XML, TrafficScript™ and Java Extensions

ZXTM 5.0 allows you to inspect and manipulate both incoming and outgoing traffic with a customized version of Java's Servlet API. In this article we'll delve more deeply into some of the semantics of ZXTM's Java Extensions and show how to validate XML files in up- and in downloads using TrafficScript™ and Java Extensions.

For more background material on ZXTM's Java Extensions please consult the documents linked to at the end of this article.

The example that will allow us to illustrate the use of XML processing by ZXTM is a website that allows users to share music play-lists. We'll first look at the XML capabilities of 'conventional' TrafficScript and then investigate the use of Java Extensions which have been introduced with ZXTM 5.0.

A play-list sharing web site

You have spent a lot of time developing a fancy website where users can upload their personal play-lists, making them available to others who can then search for music they like and download it. Of course you went for XML as the data format, not least because it allows you to make sure uploads are valid. Therefore, you can help your users' applications by providing them with a way of validating their XML-files as they are uploaded. Also, to be on the safe side, whenever an application downloads an XML play-list it should be checked and only reach the user if it passes the validation.

XML provides the concept of schema files to describe what a valid document has to look like.
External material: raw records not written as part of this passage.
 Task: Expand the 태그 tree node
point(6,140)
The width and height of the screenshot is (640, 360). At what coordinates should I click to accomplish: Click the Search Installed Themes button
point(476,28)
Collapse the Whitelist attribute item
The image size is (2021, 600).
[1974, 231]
One popular schema language is the W3C's XML Schema Definition (XSD), see http://www.w3.org/TR/xmlschema-0/. Given an XSD file, you can hand an XML document to a validator to find out whether it actually conforms to the data structure specified in the schema.

Coming back to our example of a play-list sharing website, you have downloaded the popular xspf (XML Shareable Playlist Format, 'spiff') schema description from http://xspf.org/validation/xspf-1_0.2.xsd.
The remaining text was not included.